**Description of the task**
Each record below is to be output unchanged, and any picture is to be dropped.

**Data provided**
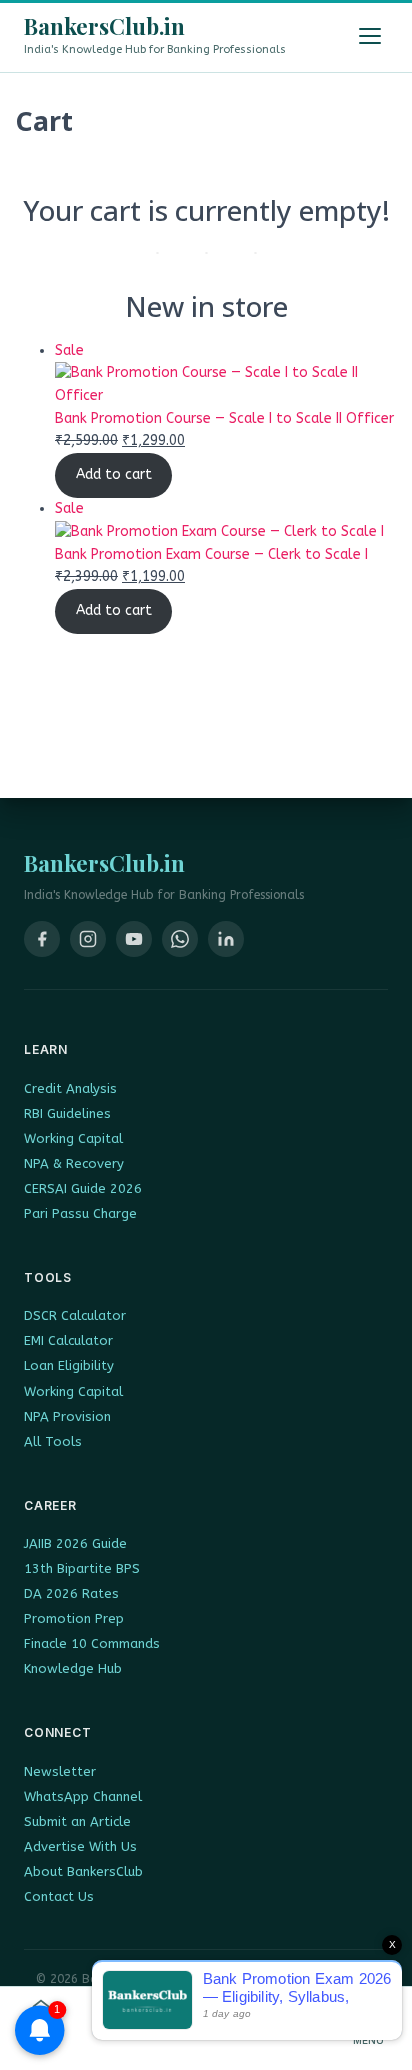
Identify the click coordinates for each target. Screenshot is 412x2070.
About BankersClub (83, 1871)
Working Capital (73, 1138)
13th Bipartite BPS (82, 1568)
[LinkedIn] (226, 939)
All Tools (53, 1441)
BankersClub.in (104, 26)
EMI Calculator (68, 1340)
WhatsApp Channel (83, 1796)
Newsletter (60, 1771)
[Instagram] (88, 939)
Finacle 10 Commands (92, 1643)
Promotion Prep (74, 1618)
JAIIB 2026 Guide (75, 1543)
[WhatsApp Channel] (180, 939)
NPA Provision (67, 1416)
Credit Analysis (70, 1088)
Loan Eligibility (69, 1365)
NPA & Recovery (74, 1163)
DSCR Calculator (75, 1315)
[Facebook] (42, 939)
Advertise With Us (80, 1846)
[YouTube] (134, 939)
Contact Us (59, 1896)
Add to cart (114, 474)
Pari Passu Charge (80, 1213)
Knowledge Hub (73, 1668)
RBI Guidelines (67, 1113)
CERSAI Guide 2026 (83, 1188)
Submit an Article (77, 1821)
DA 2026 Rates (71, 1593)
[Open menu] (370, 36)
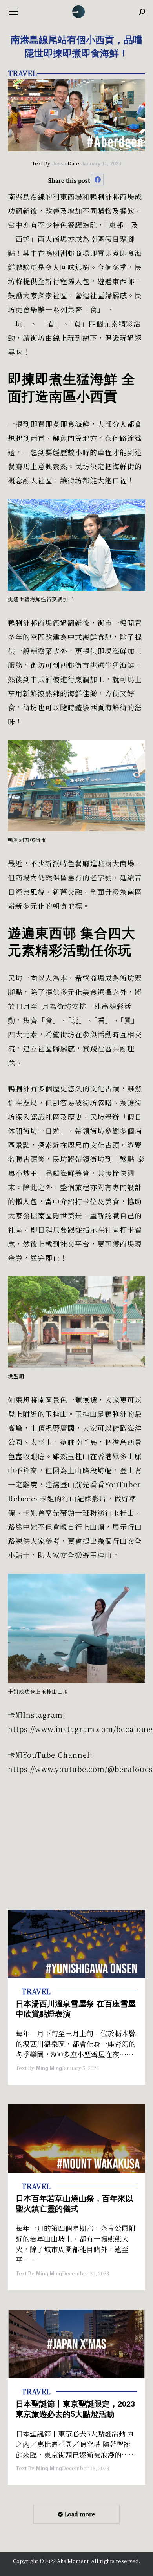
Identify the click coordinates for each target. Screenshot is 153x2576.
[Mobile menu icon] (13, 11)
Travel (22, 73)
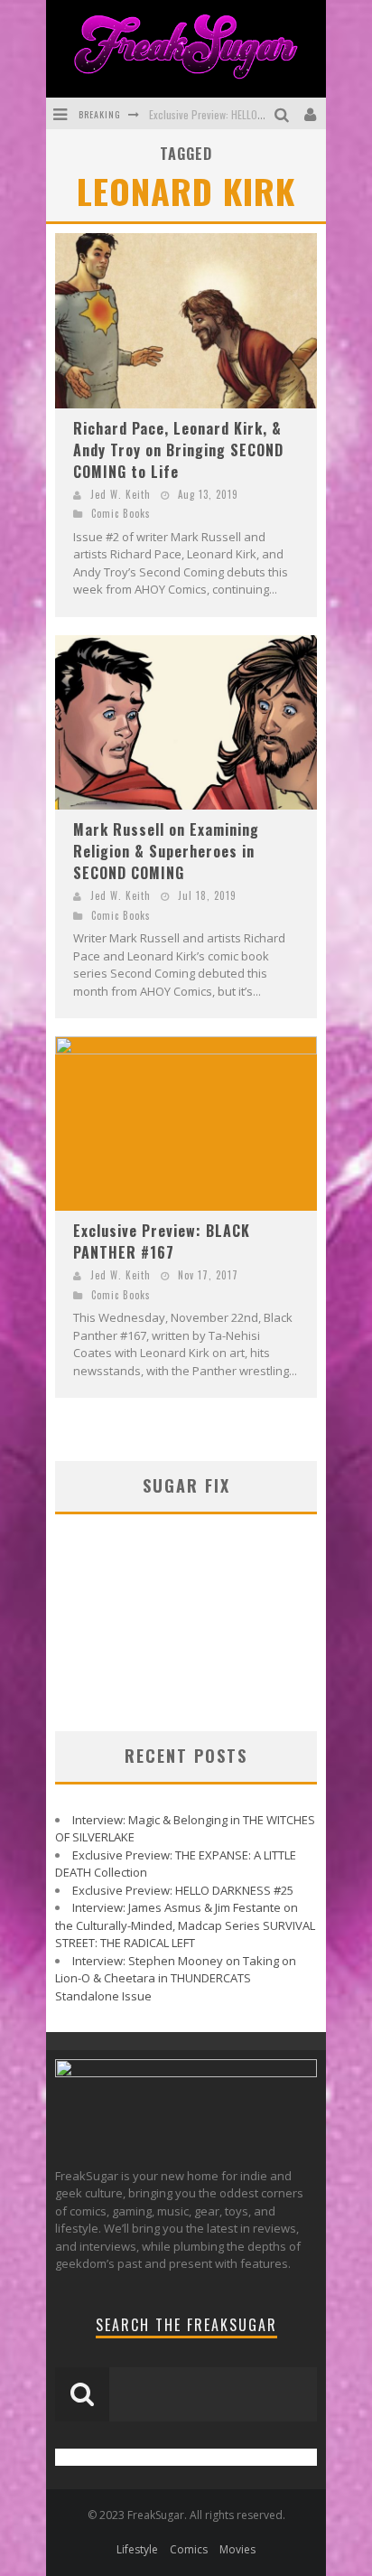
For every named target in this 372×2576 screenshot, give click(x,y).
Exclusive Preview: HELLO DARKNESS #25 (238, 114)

**The answer**
Identify the click coordinates for each target. Screenshot is 412x2070.
About BankersClub (83, 1871)
Working Capital (73, 1138)
13th Bipartite BPS (82, 1568)
[LinkedIn] (226, 939)
All Tools (53, 1441)
BankersClub.in (104, 26)
EMI Calculator (68, 1340)
WhatsApp Channel (83, 1796)
Newsletter (60, 1771)
[Instagram] (88, 939)
Finacle 10 Commands (92, 1643)
Promotion Prep (74, 1618)
JAIIB 2026 Guide (75, 1543)
[WhatsApp Channel] (180, 939)
NPA Provision (67, 1416)
Credit Analysis (70, 1088)
Loan Eligibility (69, 1365)
NPA & Recovery (74, 1163)
DSCR Calculator (75, 1315)
[Facebook] (42, 939)
Advertise With Us (80, 1846)
[YouTube] (134, 939)
Contact Us (59, 1896)
Add to cart (114, 474)
Pari Passu Charge (80, 1213)
Knowledge Hub (73, 1668)
RBI Guidelines (67, 1113)
CERSAI Guide 2026 (83, 1188)
Submit an Article (77, 1821)
DA 2026 Rates (71, 1593)
[Open menu] (370, 36)
Identify the click coordinates for each target. Screenshot is 153x2576.
[Mobile menu icon] (13, 11)
Travel (22, 73)
For every named target in this 372×2576 screenshot, give click(x,y).
Exclusive Preview: HELLO DARKNESS #25 (238, 114)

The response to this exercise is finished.